── DANE WEJŚCIOWE ──

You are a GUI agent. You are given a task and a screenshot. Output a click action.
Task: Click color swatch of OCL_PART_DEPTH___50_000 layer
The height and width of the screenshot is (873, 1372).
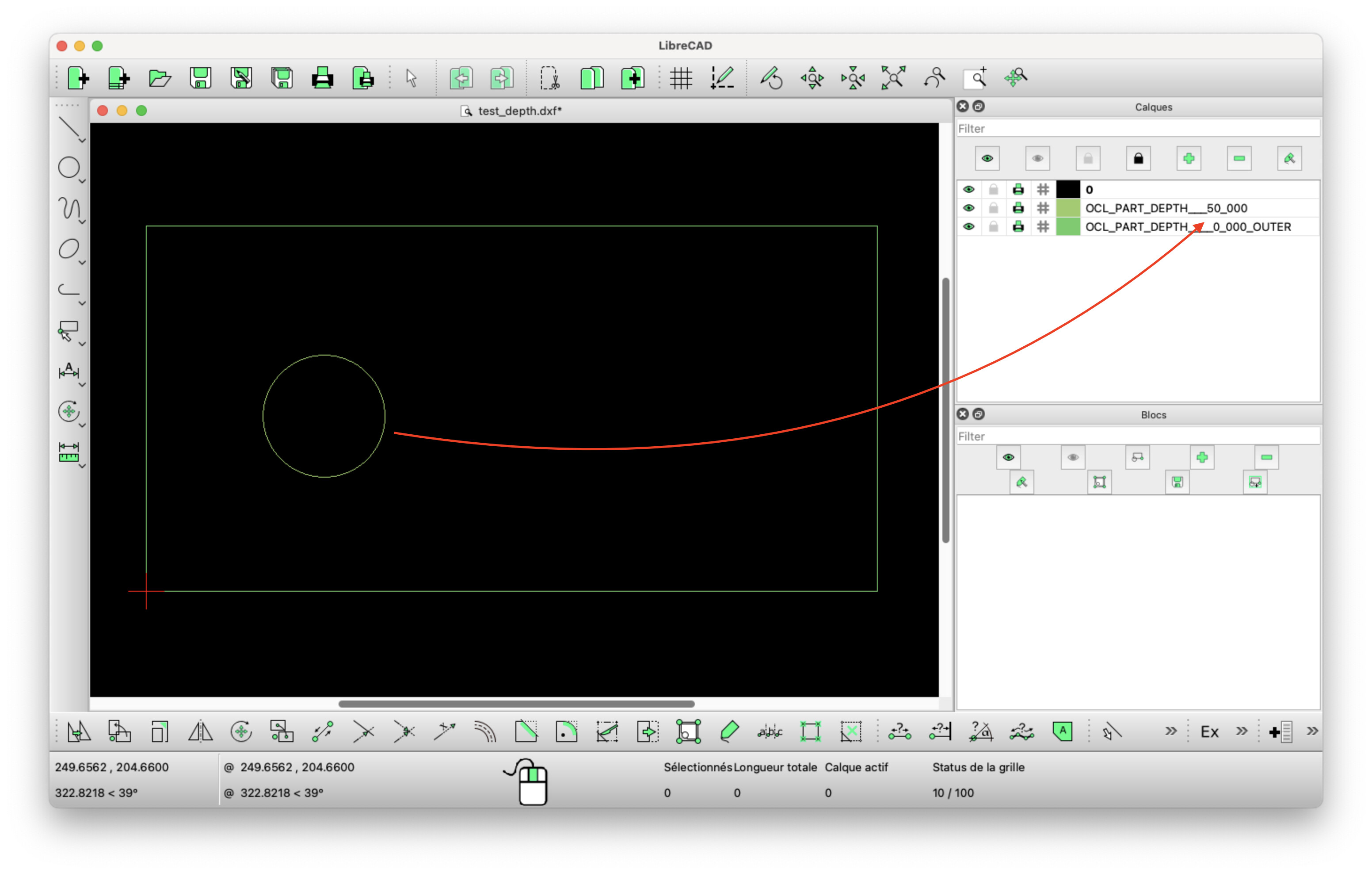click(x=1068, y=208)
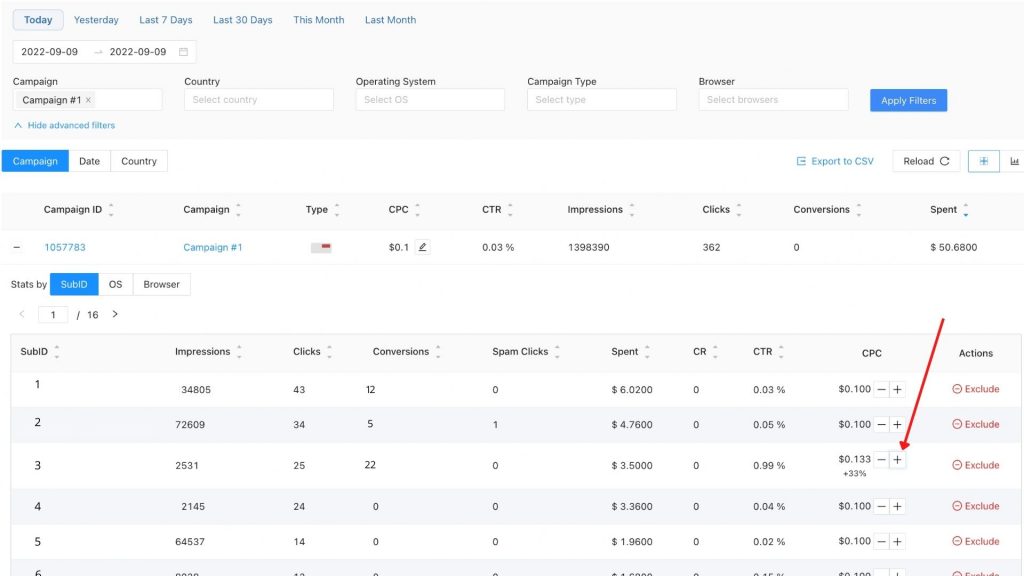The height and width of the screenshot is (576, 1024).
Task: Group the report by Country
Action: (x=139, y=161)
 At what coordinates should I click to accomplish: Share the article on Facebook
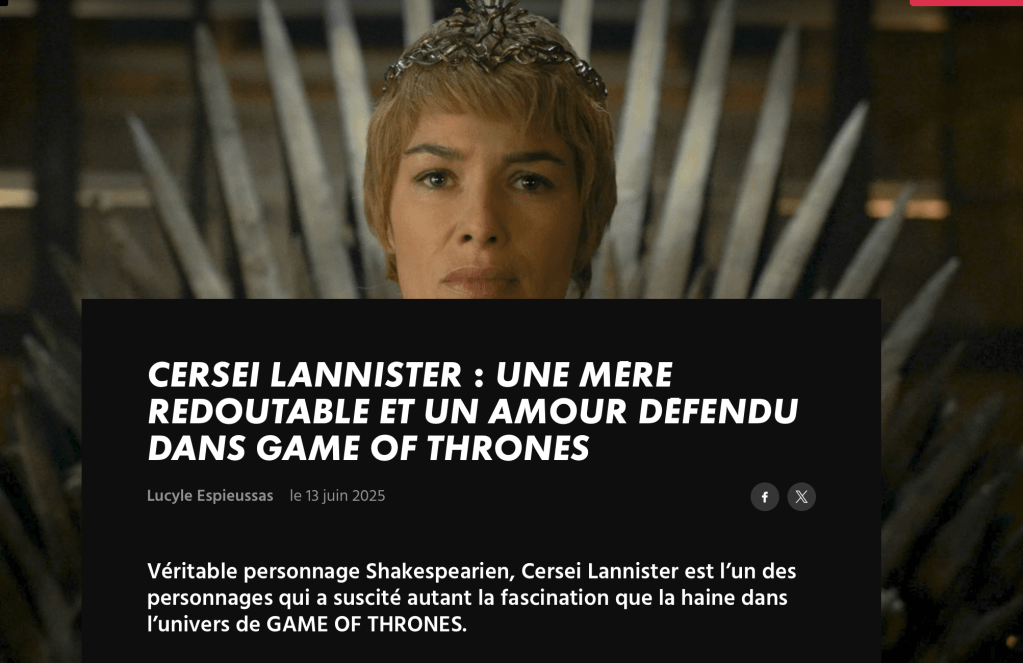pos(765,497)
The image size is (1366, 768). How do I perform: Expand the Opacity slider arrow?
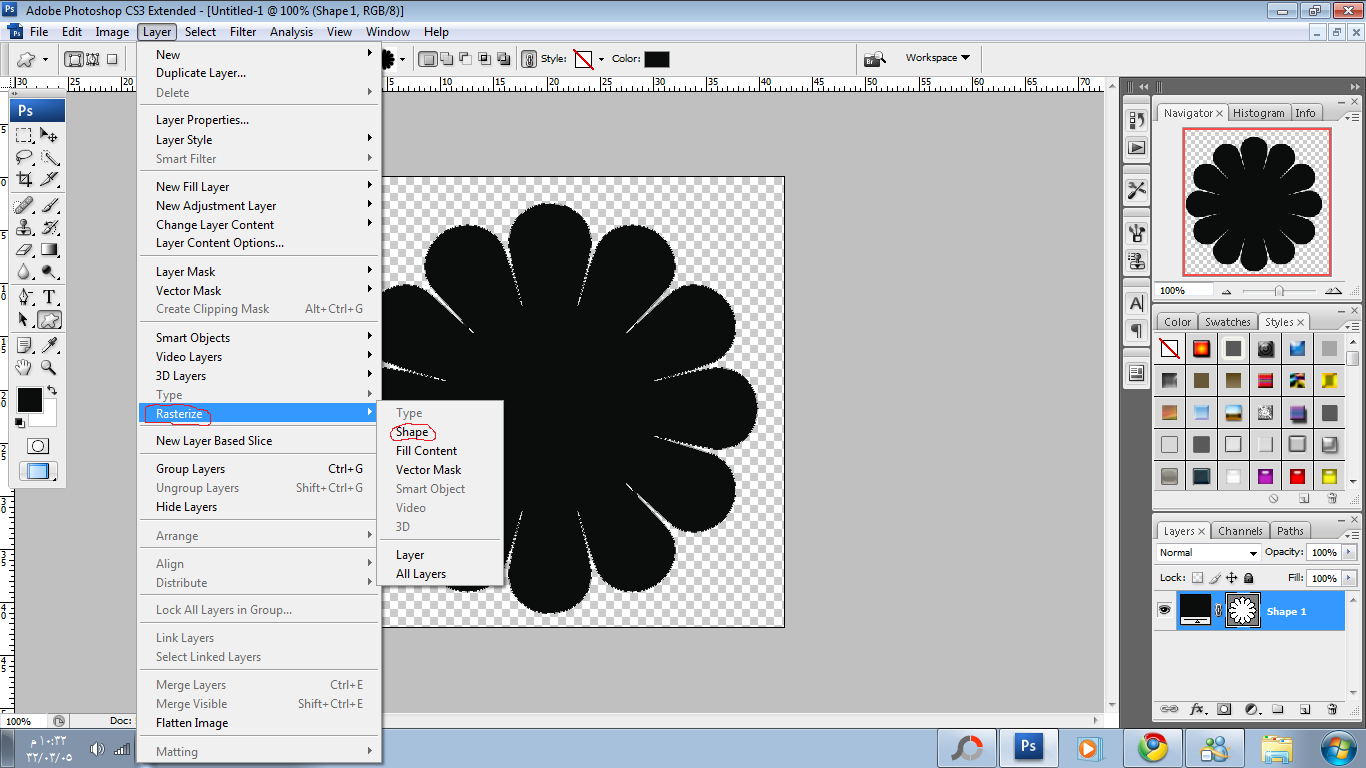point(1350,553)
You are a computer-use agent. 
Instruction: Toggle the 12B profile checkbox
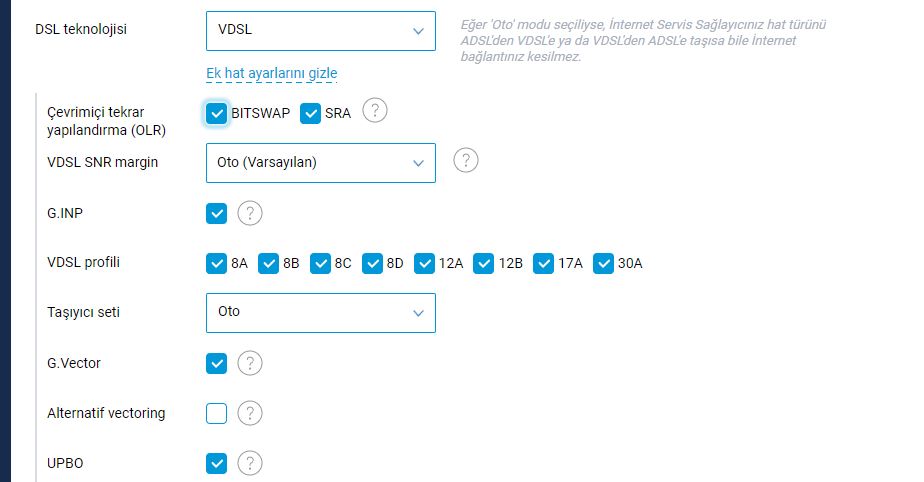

───

CEL ZADANIA: Przepisz wiernie wszystkie powyższe rekordy, pomijając w odpowiedzi obrazy.

ODPOWIEDŹ NA ZADANIE:
You are a GUI agent. You are given a task and a screenshot. Output a click action.
Task: Click color swatch of OCL_PART_DEPTH___50_000 layer
The height and width of the screenshot is (873, 1372).
click(x=1068, y=208)
The height and width of the screenshot is (576, 1024).
Task: Group the report by Country
Action: (x=139, y=161)
 At what coordinates should I click to accomplish: Share the article on Facebook
pos(765,497)
The image size is (1366, 768). How do I perform: Expand the Opacity slider arrow?
point(1350,553)
You are a computer-use agent. 
Instruction: Toggle the 12B profile checkbox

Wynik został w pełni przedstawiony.